** GIVEN RECORDS follows **
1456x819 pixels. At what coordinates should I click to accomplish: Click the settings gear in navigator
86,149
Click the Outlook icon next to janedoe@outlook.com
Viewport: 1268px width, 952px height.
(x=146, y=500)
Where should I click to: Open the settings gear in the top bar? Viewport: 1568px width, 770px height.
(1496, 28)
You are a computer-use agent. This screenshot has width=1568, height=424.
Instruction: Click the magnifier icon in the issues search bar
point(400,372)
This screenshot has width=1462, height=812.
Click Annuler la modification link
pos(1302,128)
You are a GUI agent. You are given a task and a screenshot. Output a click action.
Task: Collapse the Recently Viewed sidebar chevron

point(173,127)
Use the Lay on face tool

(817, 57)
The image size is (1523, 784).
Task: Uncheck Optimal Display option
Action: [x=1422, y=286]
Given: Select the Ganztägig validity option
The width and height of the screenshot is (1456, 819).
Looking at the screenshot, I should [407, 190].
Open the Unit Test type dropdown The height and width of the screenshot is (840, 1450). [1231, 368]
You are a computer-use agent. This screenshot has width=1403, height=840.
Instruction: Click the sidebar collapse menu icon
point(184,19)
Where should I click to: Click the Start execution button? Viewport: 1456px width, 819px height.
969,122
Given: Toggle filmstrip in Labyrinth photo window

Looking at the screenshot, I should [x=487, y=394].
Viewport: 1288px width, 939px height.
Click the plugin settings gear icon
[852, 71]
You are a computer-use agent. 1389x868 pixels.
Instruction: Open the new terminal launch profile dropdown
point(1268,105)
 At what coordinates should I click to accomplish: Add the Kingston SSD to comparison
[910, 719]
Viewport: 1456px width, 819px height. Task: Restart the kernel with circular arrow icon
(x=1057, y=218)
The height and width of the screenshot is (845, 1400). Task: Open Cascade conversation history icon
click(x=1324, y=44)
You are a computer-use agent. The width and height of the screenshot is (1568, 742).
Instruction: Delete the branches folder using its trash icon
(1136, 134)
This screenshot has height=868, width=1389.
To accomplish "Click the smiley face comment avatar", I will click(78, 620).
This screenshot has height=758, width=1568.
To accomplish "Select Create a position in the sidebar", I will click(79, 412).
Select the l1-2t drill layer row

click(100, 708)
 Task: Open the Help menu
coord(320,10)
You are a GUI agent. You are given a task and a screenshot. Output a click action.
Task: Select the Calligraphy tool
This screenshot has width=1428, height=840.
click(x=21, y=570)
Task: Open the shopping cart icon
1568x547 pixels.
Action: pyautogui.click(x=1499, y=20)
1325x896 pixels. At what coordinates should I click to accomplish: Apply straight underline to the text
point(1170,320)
** End of GIVEN RECORDS **
--- TASK TO CARRY OUT ---
Give back every line of the material, exactly as written.

--- RESULT BELOW ---
1456x819 pixels. At what coordinates should I click to accomplish: Click the settings gear in navigator
86,149
Click the Outlook icon next to janedoe@outlook.com
Viewport: 1268px width, 952px height.
(x=146, y=500)
Where should I click to: Open the settings gear in the top bar? Viewport: 1568px width, 770px height.
(1496, 28)
You are a computer-use agent. This screenshot has width=1568, height=424.
Instruction: Click the magnifier icon in the issues search bar
point(400,372)
This screenshot has width=1462, height=812.
Click Annuler la modification link
pos(1302,128)
You are a GUI agent. You are given a task and a screenshot. Output a click action.
Task: Collapse the Recently Viewed sidebar chevron

point(173,127)
Use the Lay on face tool

(817, 57)
The image size is (1523, 784).
Task: Uncheck Optimal Display option
Action: [x=1422, y=286]
Given: Select the Ganztägig validity option
The width and height of the screenshot is (1456, 819).
Looking at the screenshot, I should [407, 190].
Open the Unit Test type dropdown The height and width of the screenshot is (840, 1450). [1231, 368]
You are a computer-use agent. This screenshot has width=1403, height=840.
Instruction: Click the sidebar collapse menu icon
point(184,19)
Where should I click to: Click the Start execution button? Viewport: 1456px width, 819px height.
969,122
Given: Toggle filmstrip in Labyrinth photo window

Looking at the screenshot, I should [x=487, y=394].
Viewport: 1288px width, 939px height.
Click the plugin settings gear icon
[852, 71]
You are a computer-use agent. 1389x868 pixels.
Instruction: Open the new terminal launch profile dropdown
point(1268,105)
 At what coordinates should I click to accomplish: Add the Kingston SSD to comparison
[910, 719]
Viewport: 1456px width, 819px height. Task: Restart the kernel with circular arrow icon
(x=1057, y=218)
The height and width of the screenshot is (845, 1400). Task: Open Cascade conversation history icon
click(x=1324, y=44)
You are a computer-use agent. The width and height of the screenshot is (1568, 742).
Instruction: Delete the branches folder using its trash icon
(1136, 134)
This screenshot has height=868, width=1389.
To accomplish "Click the smiley face comment avatar", I will click(78, 620).
This screenshot has height=758, width=1568.
To accomplish "Select Create a position in the sidebar", I will click(79, 412).
Select the l1-2t drill layer row

click(100, 708)
 Task: Open the Help menu
coord(320,10)
You are a GUI agent. You are given a task and a screenshot. Output a click action.
Task: Select the Calligraphy tool
This screenshot has width=1428, height=840.
click(x=21, y=570)
Task: Open the shopping cart icon
1568x547 pixels.
Action: pyautogui.click(x=1499, y=20)
1325x896 pixels. At what coordinates should I click to accomplish: Apply straight underline to the text
point(1170,320)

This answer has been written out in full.